Brasil e União Europeia firmam acordo de reconhecimento mútuo em proteção de dados

Brasil e União Europeia reconhecem equivalência em proteção de dados

© Marcello Casal jr/Agência Brasil

O Brasil e a União Europeia formalizaram um acordo de reconhecimento mútuo em relação aos padrões de tratamento e proteção de dados pessoais e empresariais. A solenidade de assinatura ocorreu no Palácio do Planalto, com a presença do presidente em exercício, Geraldo Alckmin, e do comissário da União Europeia, Michael McGrath.

O acordo implica que a Comissão Europeia reconhece que o Brasil possui um nível adequado de proteção de dados pessoais, enquanto a Agência Nacional de Proteção de Dados (ANPD) atesta que a União Europeia mantém um padrão equivalente ao estabelecido na Lei Geral de Proteção de Dados Pessoais (LGPD).

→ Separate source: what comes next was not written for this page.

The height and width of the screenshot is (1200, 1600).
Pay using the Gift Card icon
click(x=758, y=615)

Segundo Alckmin, a medida traz “mais segurança jurídica, facilita a vida das pessoas, das empresas, reduz custo, melhora competitividade, estimula investimentos recíprocos”, com potencial para impulsionar o comércio digital e a colaboração em serviços. O vice-presidente também enfatizou a importância da UE como segundo maior parceiro comercial do Brasil e um dos principais investidores no país.

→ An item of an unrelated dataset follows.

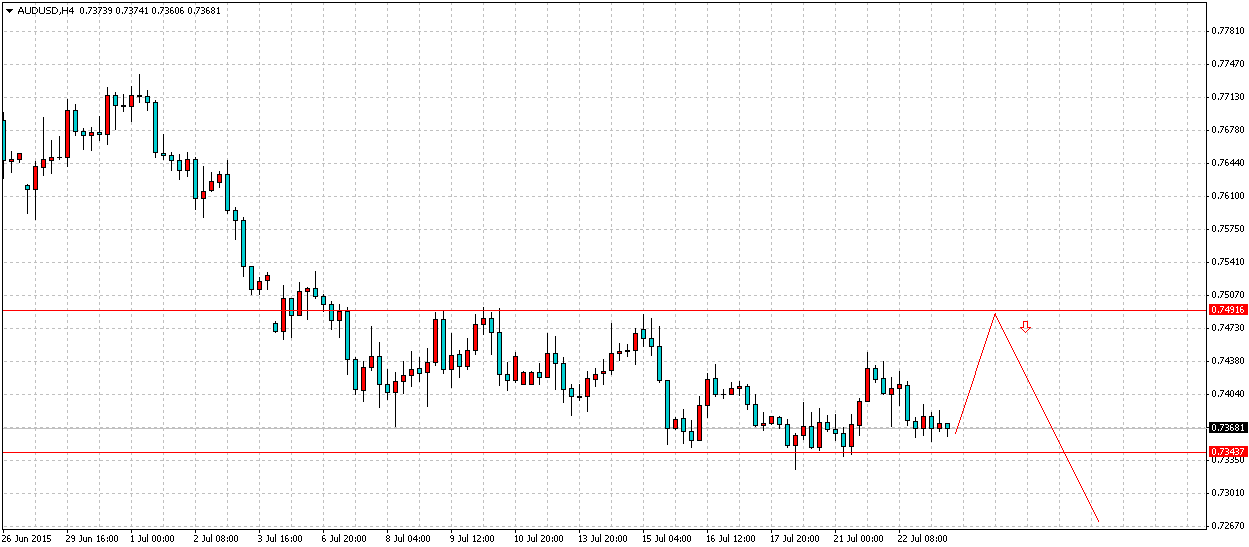
Task: Click the bottom end of red projection line
Action: pos(1098,521)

Para Michael McGrath, o acordo cria uma área comum de confiança para mais de 670 milhões de pessoas. “Essa decisão mútua de adequação é realmente muito abrangente, pois ela cobre os setores públicos e privados e vai pavimentar o caminho para o fluxo livre de dados, para o comércio, cidadãos, setor público e privado, para todos.”

Waldemar Gonçalves Ortunho Júnior, presidente da ANPD, destacou que o reconhecimento recíproco possibilita transferências internacionais de dados pessoais entre Brasil e UE de forma direta e segura, sem a necessidade de mecanismos adicionais. “A decisão de adequação assegura que os dados pessoais de brasileiros e brasileiras, quando transferidos para a União Europeia, recebam proteção equivalente à garantida aos cidadãos europeus”, complementou.

A ANPD esclarece que a medida não abrange transferências de dados para fins exclusivos de segurança pública, defesa nacional, segurança do Estado ou investigação criminal.